Let's take a closer look at gamma.
Here we have reproduced the Black-Scholes risk numbers from when we introduced FX option risk metrics.
In order to focus on the gamma numbers.
The first thing to spot is that the number looks huge.
Gamma tells us how delta changes and the delta of an option can only be between 0 and 1.
So how do we get a gamma number greater than 1? The reason is that gamma is really the local gradient of the delta curve at a particular spot price.
To scale this and apply it to a move of one unit in spot is a massive move.
In terms of the FX rate.
The gamma itself is not constant and so over such a big move, it gives a nonsensical output.

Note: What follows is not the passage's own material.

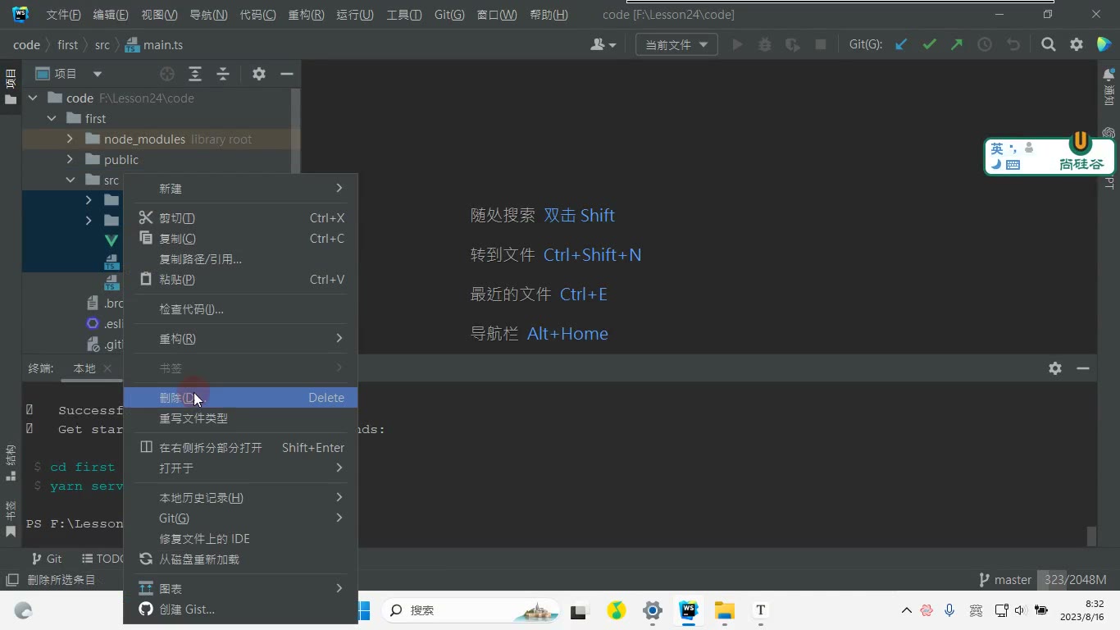Click the Git commit checkmark icon
The height and width of the screenshot is (630, 1120).
click(x=929, y=45)
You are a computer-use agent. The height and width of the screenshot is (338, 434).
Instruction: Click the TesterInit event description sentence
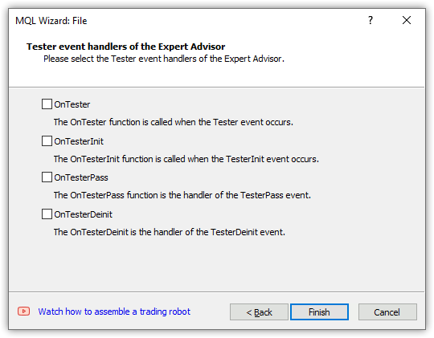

The better way to understand the gamma is to scale it to a realistic spot move and turn it into an equivalent spot.
FX position change. We will do this next.
So here the gamma has been scaled to one big figure by multiplying by 0.01, so the raw Black-Scholes delta of the option will change by 0.06 per big figure movement in spot.
It sounds a lot more reasonable now for the FX trader to understand what this means then, just as we did with delta, we need to scale up the gamma by the notional in the base currency.
By doing this, we get the change in our effective spot position through a one big figure move in the spot rate.
So we can see that with the gamma we have here.
If we own 10 million euro notional of this option, our spot delta position will change by 0.6 million per big figure move in spot.
If one big figure is too crude, the gamma can be calculated per pip or maybe per 10 pips to match.
A more usual short-term movement in spot and maybe a more realistic reeding interval, even better would be to run a scenario table, which shows how your delta changes as spot moves to see the gamma play out.
The advantage of this kind of scenario test is that you can see the effect of non-constant gamma.
To conclude our discussion on gamma, here we have a delta versus spot scenario table.
In this case for a 10 million euro long position in a 6 month 1.10 straddle.
As you can see, assuming we do the initial hedge when spot is at 1.10, then we have a 0 delta there.
The effect of the positive gamma position can be seen if we see how we get long Delta in a rally and short delta in a sell off.
If a trader with this position experiences a one big figure rally from 1.10 to 1.11 to rebalance their delta, they would need to sell 1.2 million euros of spots.